Dios mira inquieto su reloj de pulsera, como si fuera tarde. Es que es tarde. Una puerta a la derecha del otro extremo de la mesa se abre y Dios entra, de ambos gris plateado y maletín negro de cuero. Balbucea una excusa y se sienta lo más alejado posible. Sin esperar comentario por parte de Dios, gira el sillón hacia el ventanal y simula contemplar el paisaje.


Marcos se agacha un poco, estira el brazo hacia abajo y con la mano agarra las tiras de la mochila. Contando internamente hasta 2, tira de las mismas, y de un movimiento brusco se calza la mochila en la espalda. Una vez repuesto del sacudón, vuelve a mirar hacia el suelo y contempla la valija y la caja con su computadora. Alza esta última, la coloca sobre la valija, agarra la manija de la misma y la hace moverse sobre sus ruedas hacia la punta de la plataforma, que extrañamente está casi desierta. Mientras el resto de los pasajeros se apelotona alrededor de los conductores, preguntándoles que de qué hora es el coche, que porqué el coche que debería salir 10 minutos después que éste ya salió, que qué hora es, que porqué River no salió campeón de la Sudamericana, Marcos arrastra sus bártulos de espalda hacia donde le espera el tipo que los va a revolear en las entrañas traseras del colectivo.

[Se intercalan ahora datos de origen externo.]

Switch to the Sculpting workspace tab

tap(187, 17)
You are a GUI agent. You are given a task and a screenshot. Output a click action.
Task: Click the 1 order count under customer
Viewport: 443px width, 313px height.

Dios está conversando con Dios acerca del clima, que siempre es depejado, cálido y sin vientos a esas alturas, cuando Dios entra por la misma puerta que antes, excepto que esta vez está vestido de malla, zapatillas, una remera naranja fluorescente, anteojos oscuros y gorra. Bien bronceado y con arema aún pegada en ciertas partes de su cuerpo, está acompañado por una morocha de shorcito, top ajustado que deja adivinar el corpiño del bikini debajo, visera de tenis y chatitas. La morocha se sienta en la silla de la taquígrafa, a pesar de que en realidad no sabe hacer otra cosa mas que limarse las uñas y masticar un chicle con la boca abierta. Dios saluda vagamente con la mano y se despatarra en uno de los sillones.


Marcos está en la cola para subir. Delante suyo hay una pareja. Ella, rubia, gorda, arriba de los 100; él, albino, con unos anteojos muy gruesos. Algo huele levemente a alcohol, pero Marcos no se gasta en buscar la fuente, pues supone que es el albino.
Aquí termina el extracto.